If you've ever poured hot water into a Pyrex glass dish and been shocked to see it fracture before your eyes, a new report may give you some insight into what's going on. Pyrex glassware, which came out in 1915 and was long marketed as "icebox to oven" cookware that did not expand or compress when exposed to high heat or low temperatures, is no longer made of that hardy borosilicate glass. And the new stuff, scientists publishing in the American Ceramics Society Bulletin have found, doesn't stand up well to some of the temperature changes involved in cooking.
Over the past century or so, many cooks have gotten used to the idea of glass cookware that's heat- and cold-resistant. However, in the early 90s, Corning, the company that invented Pyrex, started using soda lime silicate glass instead of borosilicate (another manufacturer now owns the line). The switch was, its makers say, to boost the glassware's ability to withstand being dropped.

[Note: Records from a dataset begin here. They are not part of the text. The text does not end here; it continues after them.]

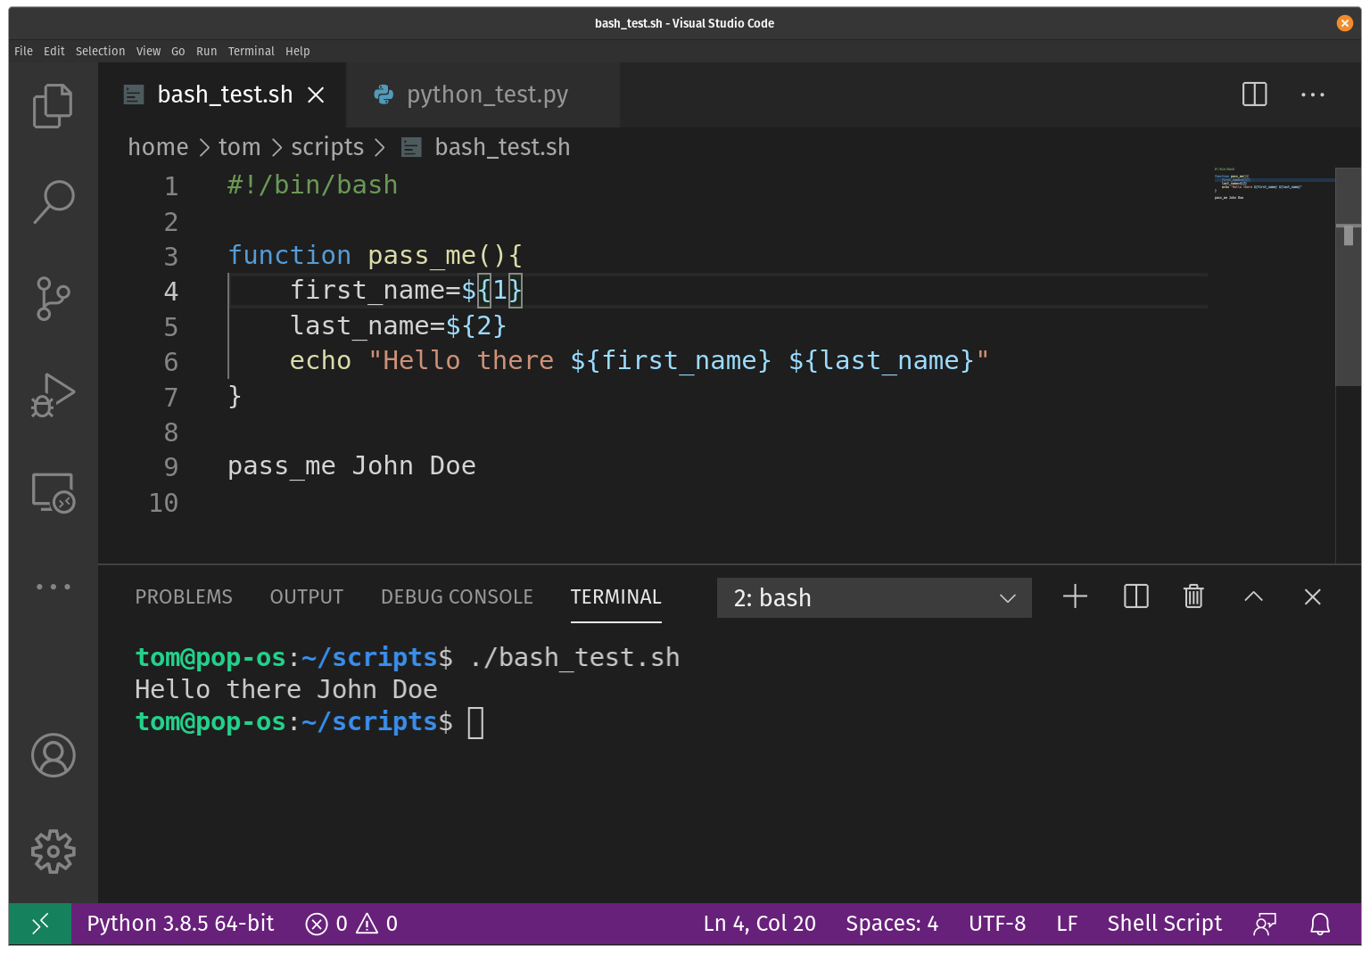Screen dimensions: 1370x954
Task: Switch to the python_test.py tab
Action: point(486,95)
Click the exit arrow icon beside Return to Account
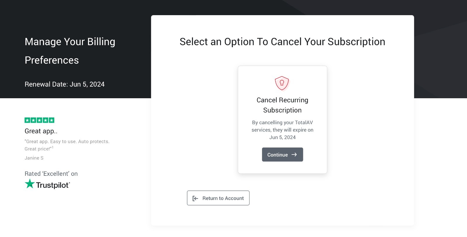467x237 pixels. (x=195, y=198)
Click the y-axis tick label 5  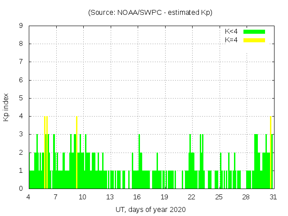pyautogui.click(x=21, y=98)
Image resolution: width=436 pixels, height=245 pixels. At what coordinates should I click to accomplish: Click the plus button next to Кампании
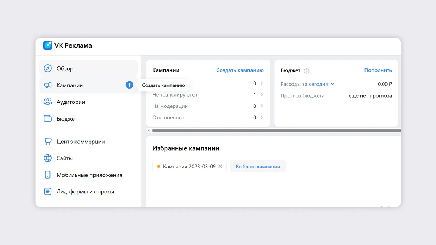(129, 85)
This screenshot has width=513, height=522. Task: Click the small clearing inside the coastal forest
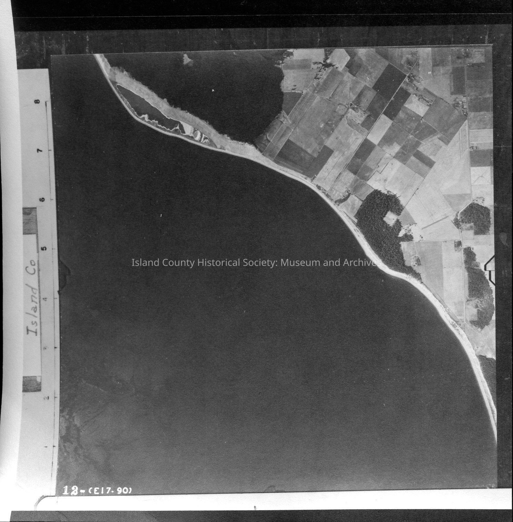391,218
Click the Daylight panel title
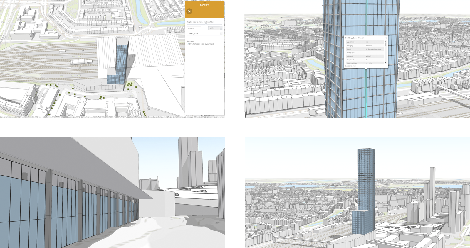 coord(204,5)
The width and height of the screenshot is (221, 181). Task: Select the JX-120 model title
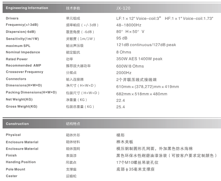click(x=123, y=8)
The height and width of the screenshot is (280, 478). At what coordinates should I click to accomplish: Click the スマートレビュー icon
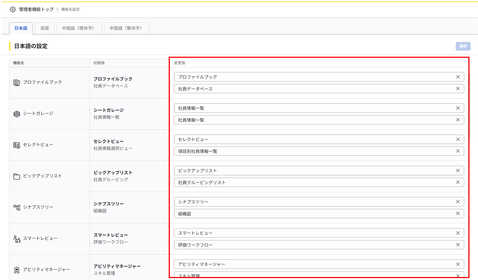tap(17, 239)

Several materials scientists, though, have concluded that various lines of soda lime silicate cookware leave something to be desired. Just running the numbers on the physics of the glass, they found that the temperature change needed to break borosilicate glass is more than 300 degrees F, while soda lime silicate glass will shatter after a change of just 99 degrees F. Water boils at 212 degrees F, so you can see how pouring boiling water into a soda lime silicate measuring cup would produce explosively different results than pouring it into a borosilicate one. "Even at modest kitchen temperatures," the scientists write, "there is a definite possibility of thermal shock fracture."
Various lab tests by Consumer Reports and others support this conclusion---see the video above. And the team found that though the glassware is heat-tempered, as auto glass is, so it should fall into small cubes rather than shatter, the tempering process didn't have the intended effects---the glass cookware still broke into long, sharp shards.
Scientists using Pyrex-brand glassware in the lab can breathe easy---that stuff is borosilicate still, the researchers say. But to our cooking readers: be careful in the kitchen.